Document:

···

By 2003, That’s Life Mwattu was in its final bend; the show had almost lost its way.  It was also the time when Ugandans had just fallen in love with telenovelas, so the attention was divided on TV.

Theatre was on the rise, Bakayimbira Dramactors were thriving at Pride Theatre, Afri-Talent and Diamond Ensemble had Bat Valley Theatre in a chokehold, and The Ebonies had established a home at Theatre La Bonita. 

Once in a while, playwrights such as Alex Mukulu would stage shows at the National Theatre, but other directors were putting on shows at the National Theatre that all classes of theatre consumers were  catered for.

Even the students of literature had a lot of content to pick from. For instance, plays such as The Marriage of Anansewa by Efua T. Sutherland or Trials of Brother Jero by Wole Soyinka were staged in three venues the Bat Valley Theatre, Pride Theatre, and the National Theatre. There were other independent shows at the Sharing Hall in Nsambya, school halls, and at times, schools that came together and put on shows. Theatre was so big that everyone was trying to tap into its popularity, at the beginning of 1998, when Radio Simba was established, one of their popular shows was Kkooti Lutiko, a situational legal drama.

Before Radio Simba, though, Central Broadcasting Services (CBS) had been the first vernacular station to dig into theatre’s popularity, hiring some of the biggest stars of theatre on pivotal shows such as the breakfast show, where both Kato Lubwama and Abby Mukiibi were hosts.

At the time,  local TV was going through a revolution  championed by WBS TV.  The new station, which opened at the end of 1998, was sleek.  The programming was different, and they brought more local drama to the screen.

They were the first TV dramas that were not by The Ebonies at the time. With an adaptation of Bakayimbira’s Ekirya Atabala, a prolonged version of Kigenya Agenya, WBS was getting the audience’s attention.

In an interview with the African Theatre Magazine, Mariam Ndagire says they were approached by people from WBS TV, having picked interest in Ensitano, one of their stage plays.

The team at Afri-Talent, together with another team from WBS, started working on turning Ensitano into a TV series. From one episode to the next, Ensitano became a household name, the theatre stars that existed became bigger, and new ones were also born.

···

Entries provided:

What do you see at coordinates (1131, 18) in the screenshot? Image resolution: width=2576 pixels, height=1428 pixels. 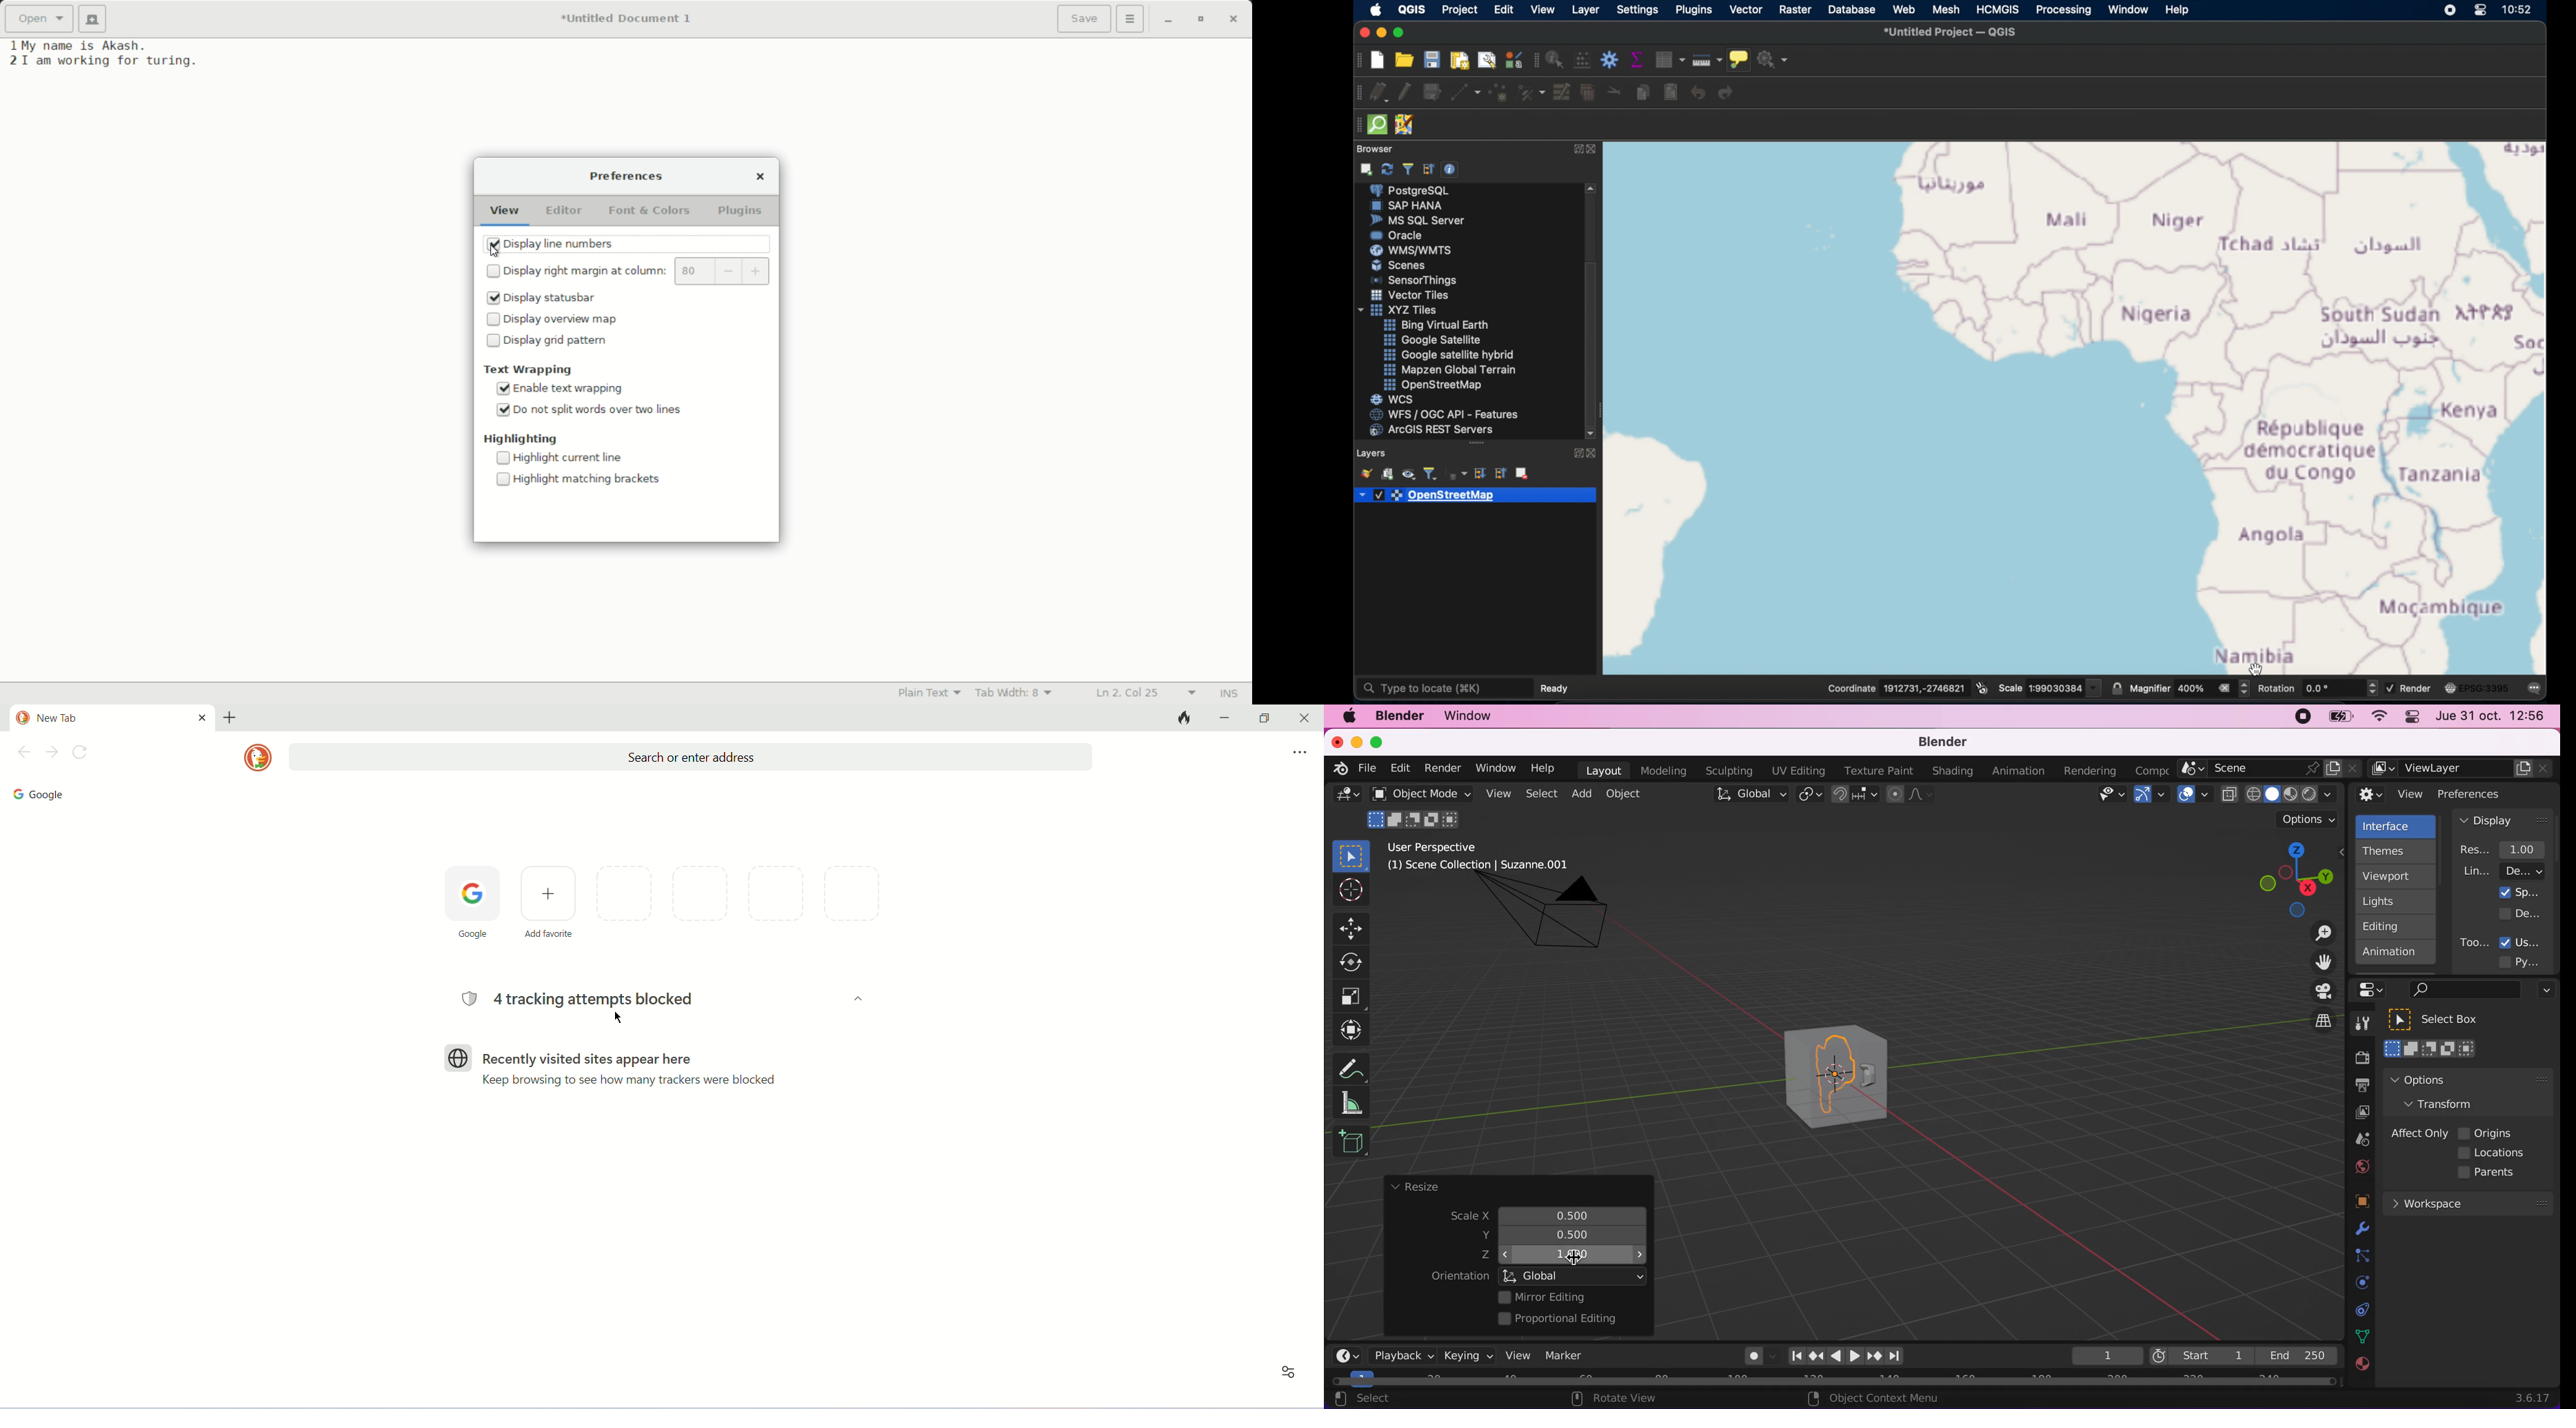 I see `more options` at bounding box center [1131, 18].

···

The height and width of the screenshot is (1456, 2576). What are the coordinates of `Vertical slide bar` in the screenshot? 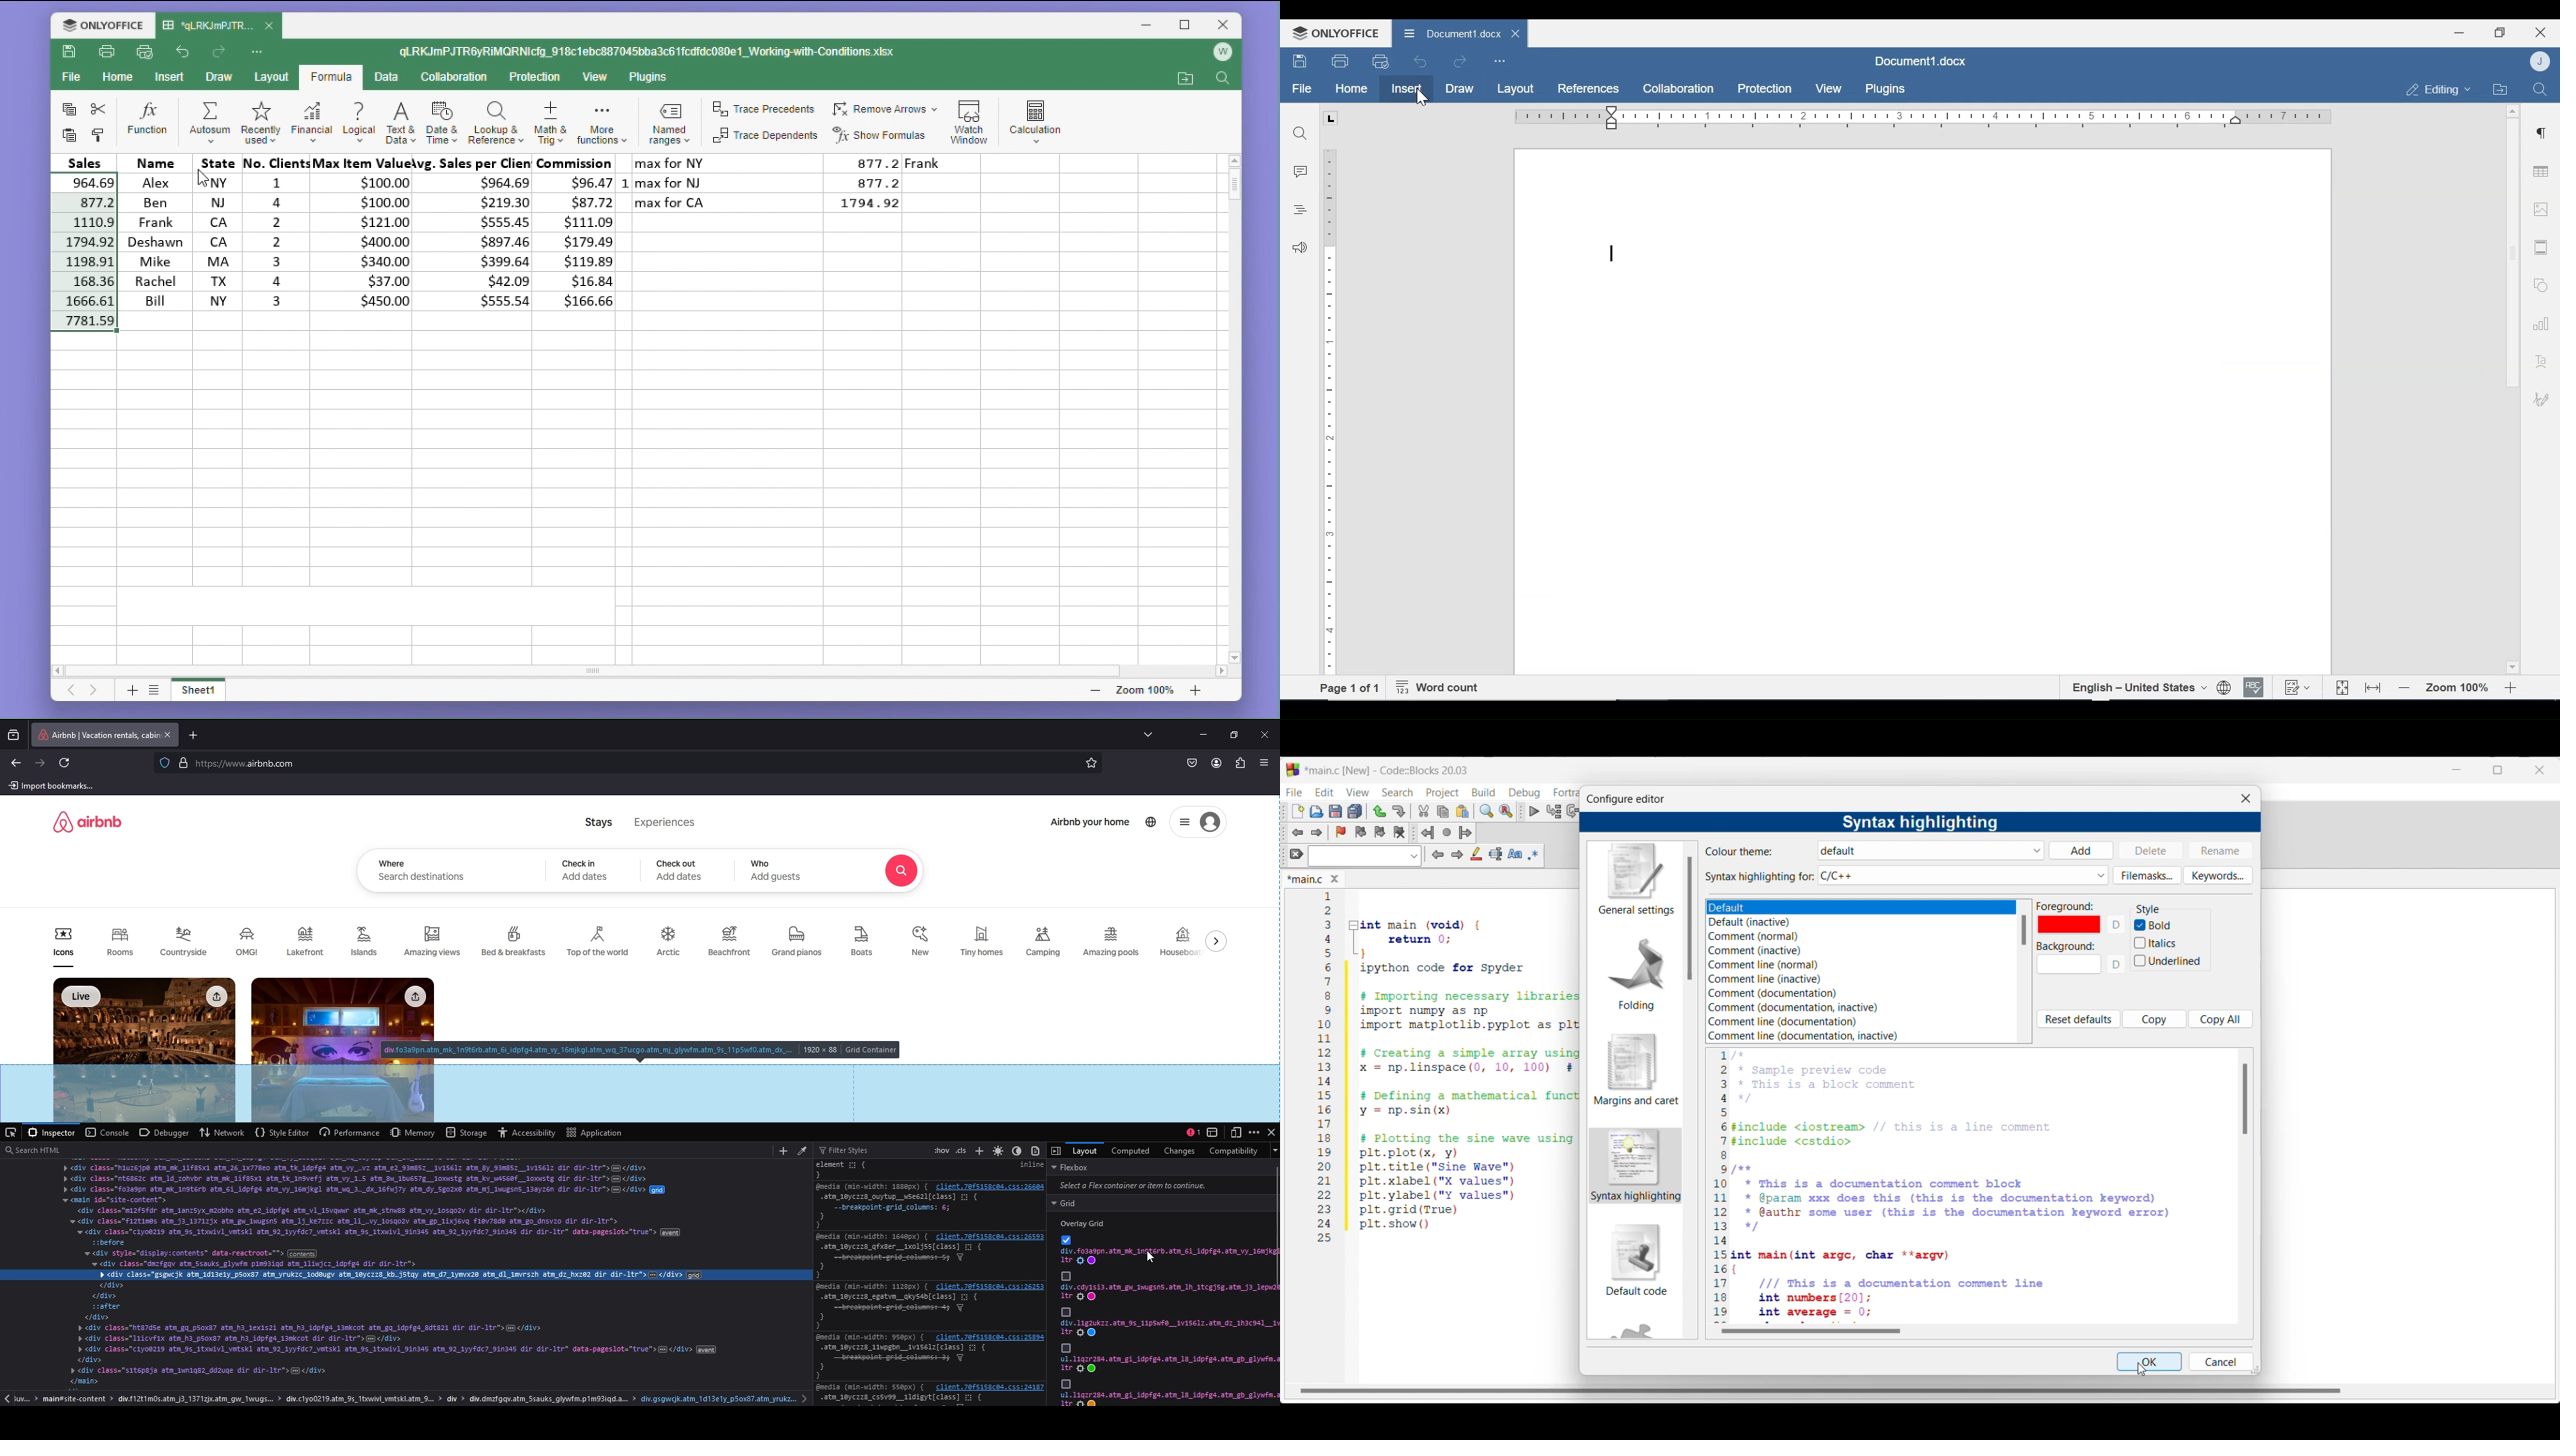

···

Given exercise 1: According to the passage on Ugandan theatre and television, which station opened at the end of 1998 and brought more local drama to the screen?
Given exercise 2: Rewrite the paragraph of the passage on Ugandan theatre and television that begins "Even the students of literature" as a bulleted list, keeping its main facts.
Given exercise 3: List every named venue where plays were staged in the passage on Ugandan theatre and television.
None of the lines is needed for this work.

Complete response 1: WBS TV

Complete response 2:
- Students of literature had plenty of content to choose from.
- Plays such as The Marriage of Anansewa by Efua T. Sutherland and Trials of Brother Jero by Wole Soyinka were staged at Bat Valley Theatre, Pride Theatre, and the National Theatre.
- Independent shows were held at the Sharing Hall in Nsambya and in school halls, and schools sometimes joined together to put on shows.
- Theatre was so popular that everyone tried to benefit from it.
- Radio Simba was established at the beginning of 1998, and one of its popular shows was Kkooti Lutiko, a situational legal drama.

Complete response 3:
- Pride Theatre
- Bat Valley Theatre
- Theatre La Bonita
- National Theatre
- Sharing Hall in Nsambya